| Exercise directions |
No pictures belong in the copy. Set down exactly the lines from the one that contains "The width and" through the end of the data.

(Collected data entries)
*** Begin section ***

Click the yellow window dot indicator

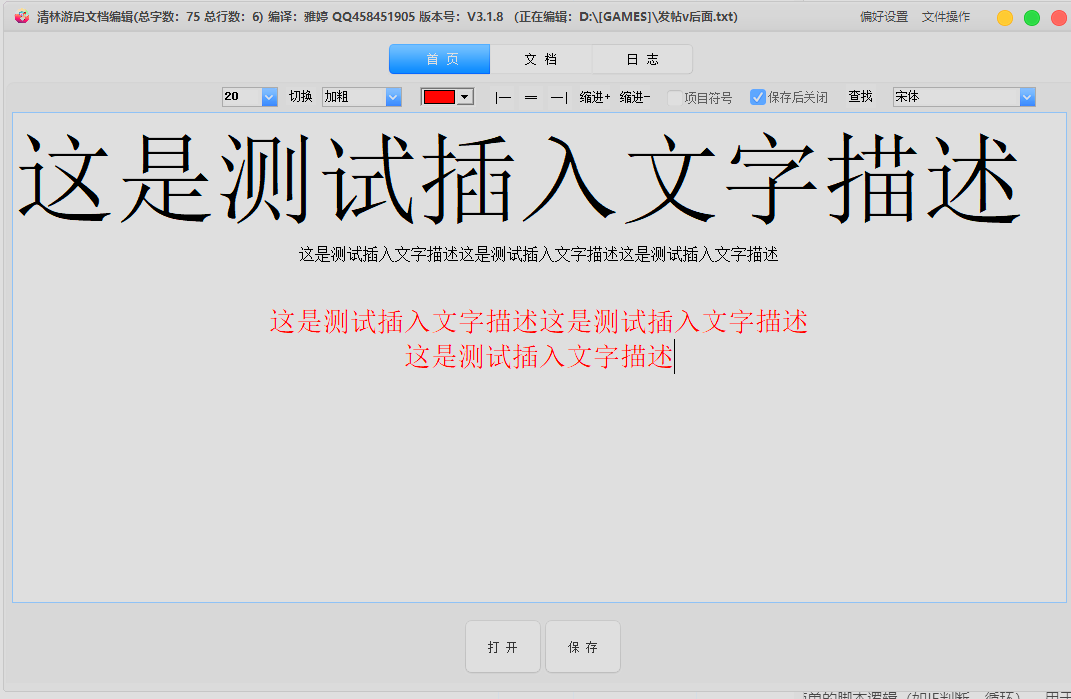click(1004, 17)
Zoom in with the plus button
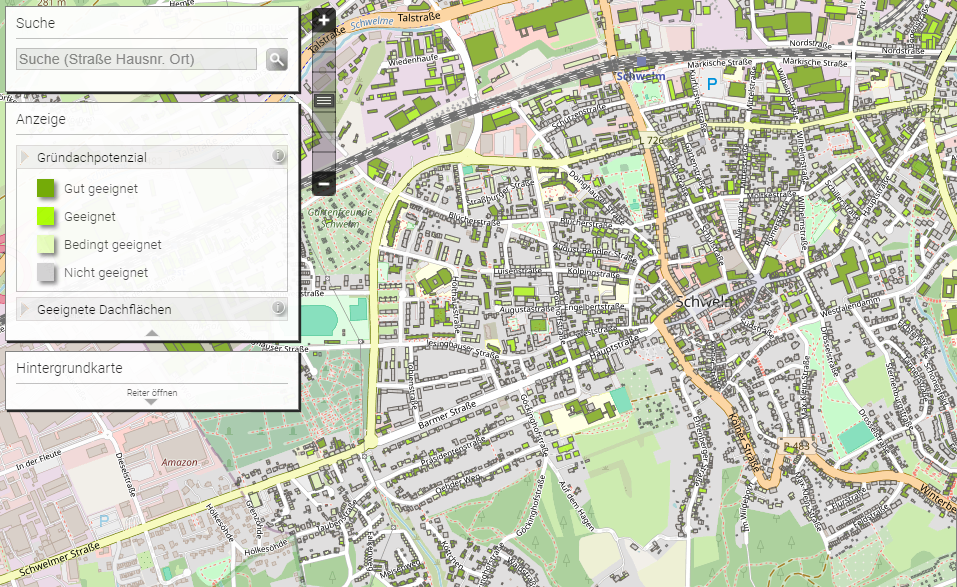Viewport: 957px width, 587px height. point(323,19)
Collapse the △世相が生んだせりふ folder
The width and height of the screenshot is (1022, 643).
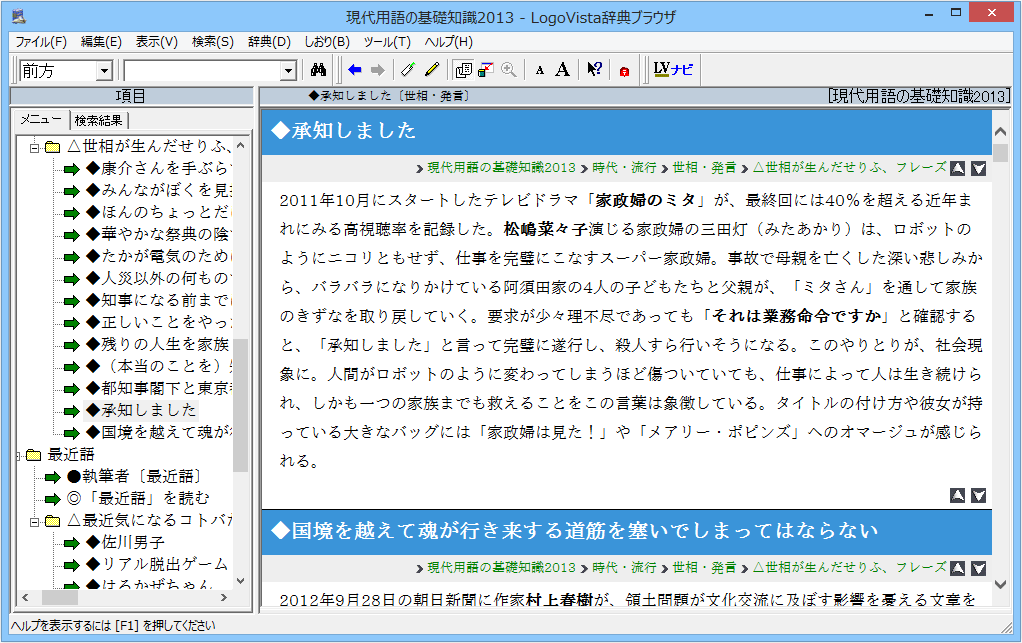click(x=33, y=146)
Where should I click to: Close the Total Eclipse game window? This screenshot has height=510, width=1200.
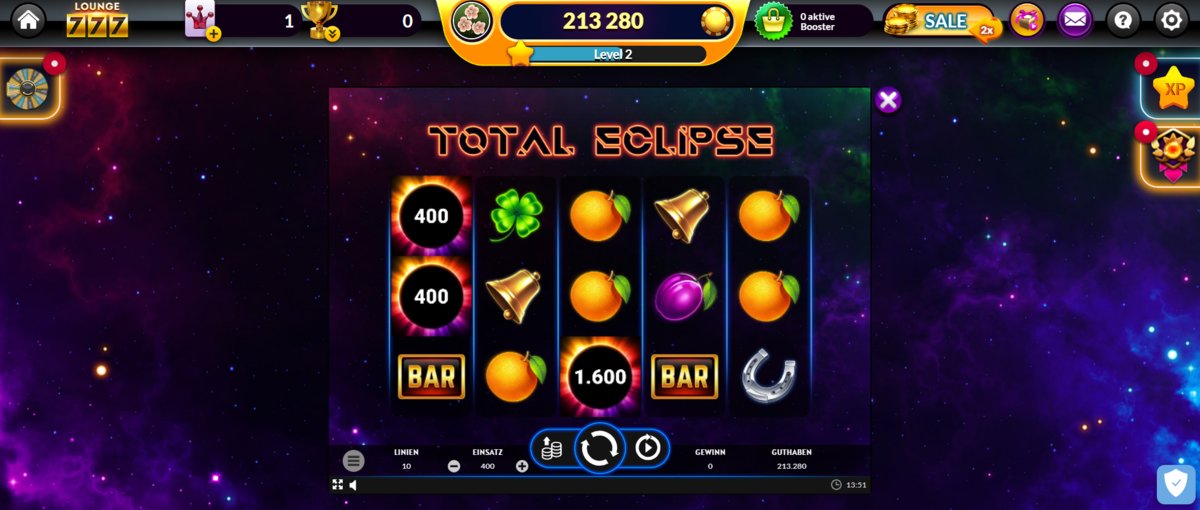pyautogui.click(x=888, y=100)
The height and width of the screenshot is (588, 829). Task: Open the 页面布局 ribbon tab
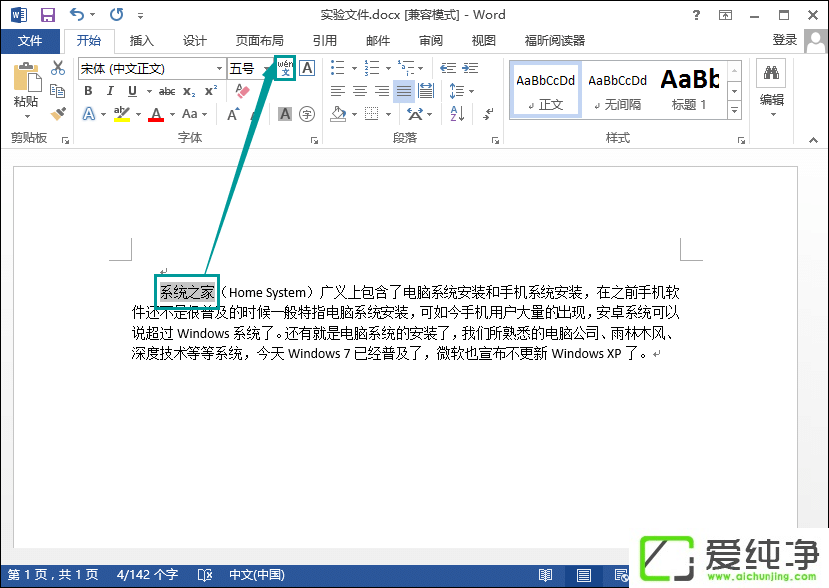pos(259,41)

*** End section ***

| Result |
The width and height of the screenshot is (1022, 643).
click(x=33, y=146)
Where should I click to: Close the Total Eclipse game window? This screenshot has height=510, width=1200.
pyautogui.click(x=888, y=100)
The height and width of the screenshot is (588, 829). Task: Open the 页面布局 ribbon tab
pos(259,41)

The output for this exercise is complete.